Forcing a 1-to-1 mapping with a cipher algorithm is not very difficult if
you have a reasonably big dictionary (we know that MW is not lacking
possible entries) and relax the constraints such as skipping aspirants etc.
until you get matches, which is what YD did. After doing this, the author
still has the burden of proof on their end to show that the generated
language "works" and is not just a random combination of dictionary entries.
So coming from the very other end, I recently looked at the problem from
the point of view of Sanskrit computational linguistics.
For anybody with Sanskrit knowledge, looking at these "decipherments"
creates the impression that while they consist of Sanskrit words, their
choice and combination is very, very strange to say the least.
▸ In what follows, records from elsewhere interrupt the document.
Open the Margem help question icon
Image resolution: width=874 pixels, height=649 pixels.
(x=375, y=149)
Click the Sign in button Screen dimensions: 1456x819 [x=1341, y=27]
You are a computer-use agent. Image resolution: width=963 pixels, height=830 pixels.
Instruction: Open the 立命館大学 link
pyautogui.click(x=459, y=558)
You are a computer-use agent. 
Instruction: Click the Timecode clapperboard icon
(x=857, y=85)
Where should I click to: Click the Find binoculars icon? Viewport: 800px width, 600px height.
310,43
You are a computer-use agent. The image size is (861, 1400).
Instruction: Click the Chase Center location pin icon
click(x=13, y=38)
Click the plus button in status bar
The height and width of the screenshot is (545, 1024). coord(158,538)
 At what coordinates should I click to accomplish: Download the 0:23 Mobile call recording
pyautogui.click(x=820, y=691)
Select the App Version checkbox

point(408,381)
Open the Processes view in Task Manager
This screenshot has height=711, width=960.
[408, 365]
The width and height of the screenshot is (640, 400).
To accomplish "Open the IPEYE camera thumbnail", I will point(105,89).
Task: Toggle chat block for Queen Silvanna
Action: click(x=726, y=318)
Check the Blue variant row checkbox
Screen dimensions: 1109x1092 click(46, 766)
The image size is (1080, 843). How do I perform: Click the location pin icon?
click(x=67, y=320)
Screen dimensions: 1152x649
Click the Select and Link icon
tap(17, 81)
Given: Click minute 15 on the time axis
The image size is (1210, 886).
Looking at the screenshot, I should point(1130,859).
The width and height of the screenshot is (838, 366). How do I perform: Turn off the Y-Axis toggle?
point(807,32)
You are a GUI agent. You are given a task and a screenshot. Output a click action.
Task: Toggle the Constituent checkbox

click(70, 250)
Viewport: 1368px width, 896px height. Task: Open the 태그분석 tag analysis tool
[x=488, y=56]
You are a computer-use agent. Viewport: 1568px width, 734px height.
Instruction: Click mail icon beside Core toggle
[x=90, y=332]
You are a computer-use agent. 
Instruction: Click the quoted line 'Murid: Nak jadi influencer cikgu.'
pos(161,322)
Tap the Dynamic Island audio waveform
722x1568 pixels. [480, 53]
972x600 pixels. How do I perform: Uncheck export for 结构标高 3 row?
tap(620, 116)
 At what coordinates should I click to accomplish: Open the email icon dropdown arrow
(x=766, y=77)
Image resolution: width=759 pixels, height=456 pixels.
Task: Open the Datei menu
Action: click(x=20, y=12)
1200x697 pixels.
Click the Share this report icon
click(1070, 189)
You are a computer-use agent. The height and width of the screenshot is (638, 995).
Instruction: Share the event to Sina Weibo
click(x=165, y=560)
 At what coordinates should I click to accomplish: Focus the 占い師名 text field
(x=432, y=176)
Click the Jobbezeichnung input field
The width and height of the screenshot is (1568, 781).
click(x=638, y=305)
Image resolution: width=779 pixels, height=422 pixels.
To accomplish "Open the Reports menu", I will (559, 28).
In order to quantify this: The simple intuition here is that "if this is
Sanskrit, it should parse as such". So I used our (Vedic) Sanskrit parser (
https://arxiv.org/abs/2409.13920) and tested how many of the generated
dependency trees for the alleged "Sanskrit decipherments" are valid (single
root, no circular subtrees, no purely flat sentences etc.). I did the same
experiment for a number of control texts, both (Vedic) Sanskrit and random
languages. This is not a sufficiently thorough scientific publishable
evaluation, but it at least should give a rough indication on where things
are heading.
Here are the results:
[image: Image]
Yajnadevam's "Sanskrit" is the bar represented with yd-parsed.txt as label.
As you can see, the error rate is very high, close to parsing random
sections of German text or perhaps Icelandic with the parser.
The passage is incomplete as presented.